Kader Posyandu Klampok Terima Tali Asih

Klampok- Menjadi kader posyandu adalah sebuah panggilan jiwa. Betapa tidak, kader posyandu berperan aktif dalam berbagai kegiatan, seperti memfasilitasi dan membantu kegiatan posyandu, bergelut dengan pendataan kesehatan masyarakat serta beragam kegiatan sosial masyarakat lainnya.

Maka tak heran, bila ada sebagian dari kepala keluarga yang tak mengizinkan istrinya untuk aktif sebagai kader posyandu. Karena terkadang menyita waktu keluarga juga.

Didasari atas peran aktif serta urgensi seorang kader posyandu itulah Nasikhatun Fitriyani selaku Kades Klampok berupaya memberikan tali asih untuk para kader posyandu Se desa Klampok.

“Mungkin tali asih ini belum seberapa bila dibanding dengan peran dan tugas seorang kader Posyandu. Namun setidaknya tali asih ini bisa menambah semangat para kader,” tutur Nasikhatun Fitriyani (11/10).

Pada kesempatan itu, Kades Klampok memberikan tali asih kepada para kader, masing-masing sebesar 300 ribu untuk 6 bulan. Begitu juga dengan alokasi Pemberian Makanan Tambahan (PMT) baik untuk bumil maupun lansia, masing-masing 300 ribu perbulan, untuk 6 bulan.

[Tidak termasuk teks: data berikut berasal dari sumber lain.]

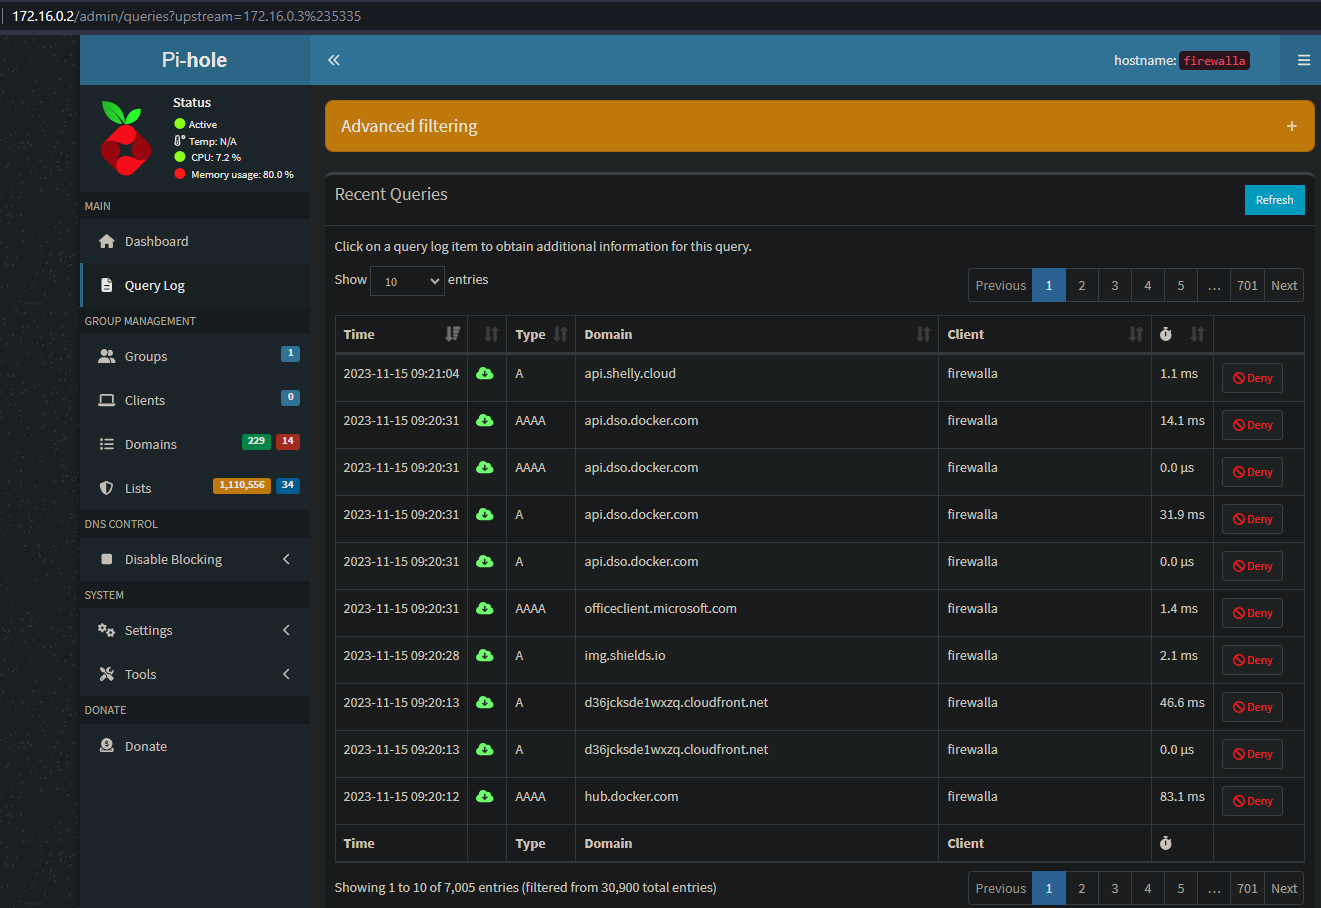The height and width of the screenshot is (908, 1321).
Task: Click the Clients monitor icon
Action: pos(106,400)
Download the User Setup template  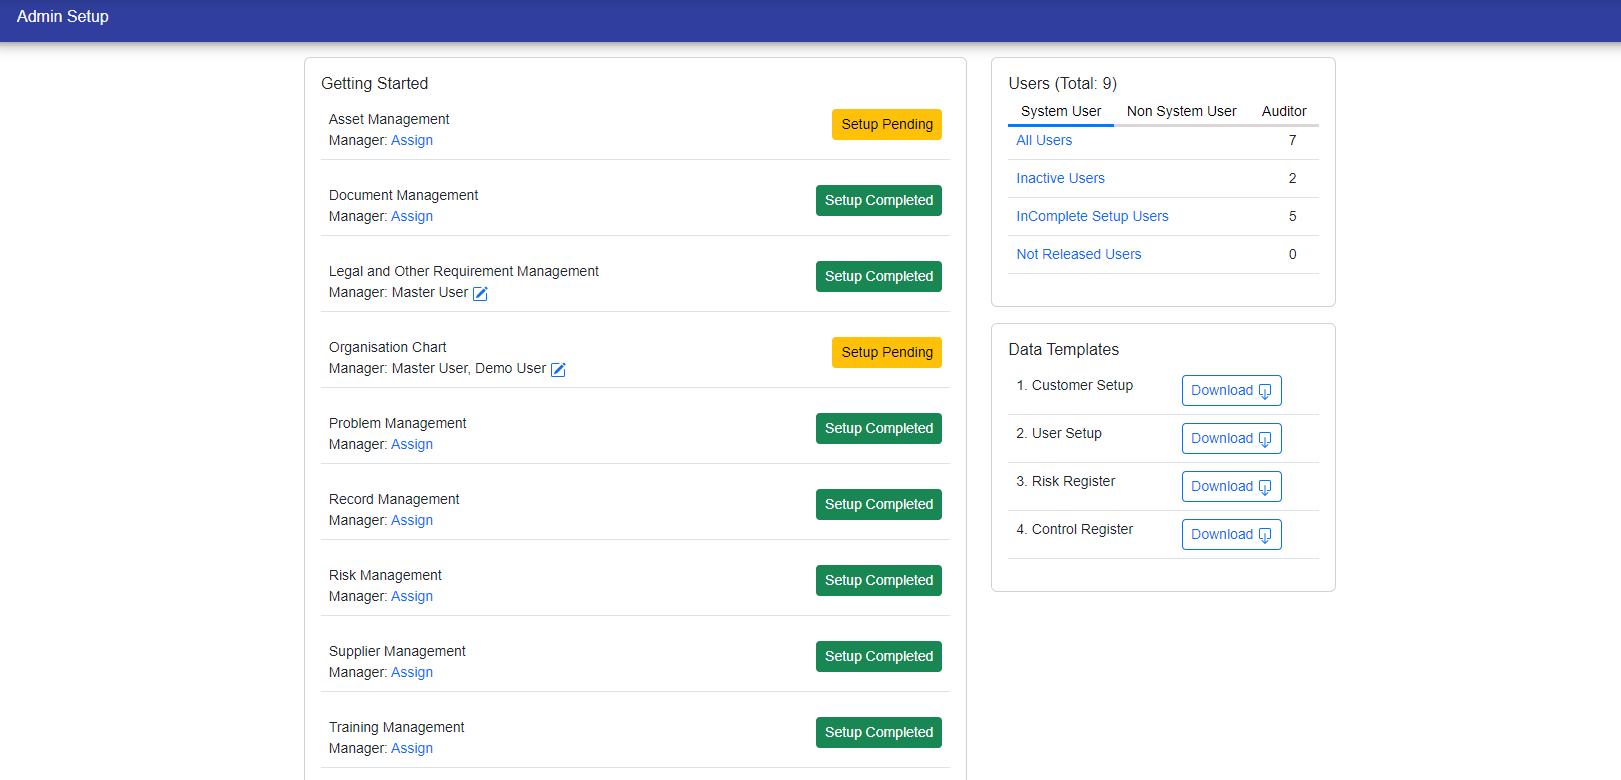click(1231, 438)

“Alhamdulillah kami ucapkan terima kasih banyak kepada pemerintah desa yang telah memberikan penghargaan kepada para kader posyandu,” ungkap Puri salah seorang kader.

Risma selaku kader posyandu di RW 01 menuturkan bahwa teknis pemanfaatan dana PMT dilapangan sangatlah fleksibel, menyesuaikan jumlah balita dan bumil yang ada.

“Untuk pembelanjaan PMT kita melihat situasi dan kondisi. Jumlah balita dan bumil aktif tiap posyandu bervariasi berkisar antara 30-60an,” paparnya.

Untuk alokasi tali asih kader posyandu, masing-masing mendapatkan 300 ribu rupiah. Tiap posyandu berkisar antara 4-5 kader. Adapun jumlah posyandu, sebanyak 13 posyandu yang tersebar di 8 RW.